Une femme a été condamnée à trente mois de prison dont un ferme pour dénonciation de délit imaginaire et dégradation en raison de la religion, a annoncé, vendredi 16 mai, le parquet de Paris. En plus de la peine de prison, Nancy S., 51 ans, a notamment interdiction de paraître à l’adresse où les faits ont été commis, dans le 11e arrondissement, pendant la durée de son sursis probatoire d’une durée de deux ans.
Son avocat a annoncé faire appel de cette condamnation. « Je suis déçu que le tribunal n’ait pas tenu compte des éléments de doute qui ont émergé pendant l’audience sur le commencement de cette affaire », a expliqué Me Philippe Sarda à l’Agence France-Presse (AFP), précisant que pendant le procès sa cliente avait accusé sa fille adoptive d’être à l’origine des tags.
L’affaire a démarré à l’automne 2024 quand Nancy S. a déposé plusieurs plaintes au commissariat du 11e arrondissement, dénonçant des tags antisémites dans les parties communes du bâtiment à dix reprises entre le 19 septembre et le 24 octobre 2024. Selon BFM-TV et Le Parisien à l’époque, des croix gammées et des messages menaçants comme « Mort aux juifs » avaient été gravés sur la porte de son habitation.
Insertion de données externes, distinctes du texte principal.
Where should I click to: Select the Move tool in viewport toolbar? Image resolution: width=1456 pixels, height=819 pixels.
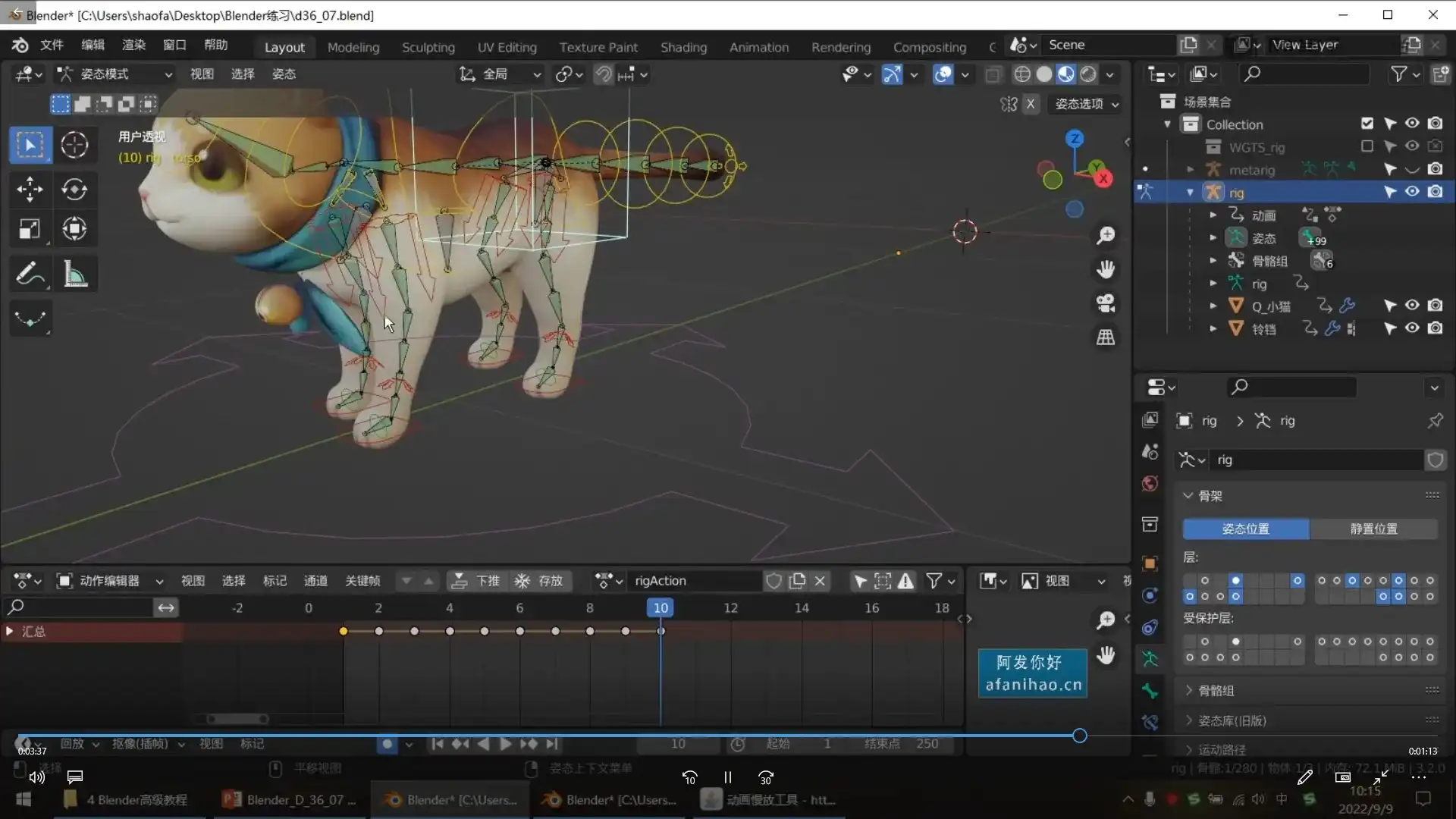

Dans ses plaintes, elle expliquait « vivre à l’adresse où avait été tuée Mireille Knoll, le 23 mars 2018 », une octogénaire qui avait échappé à la rafle du Vel d’Hiv et avait été poignardée en mars 2018 par un voisin, Yacine Mihoub. Ce dernier a été condamné en novembre 2021 à la réclusion criminelle à perpétuité, dont vingt-deux ans de sûreté, pour ce meurtre dont le caractère antisémite a été reconnu.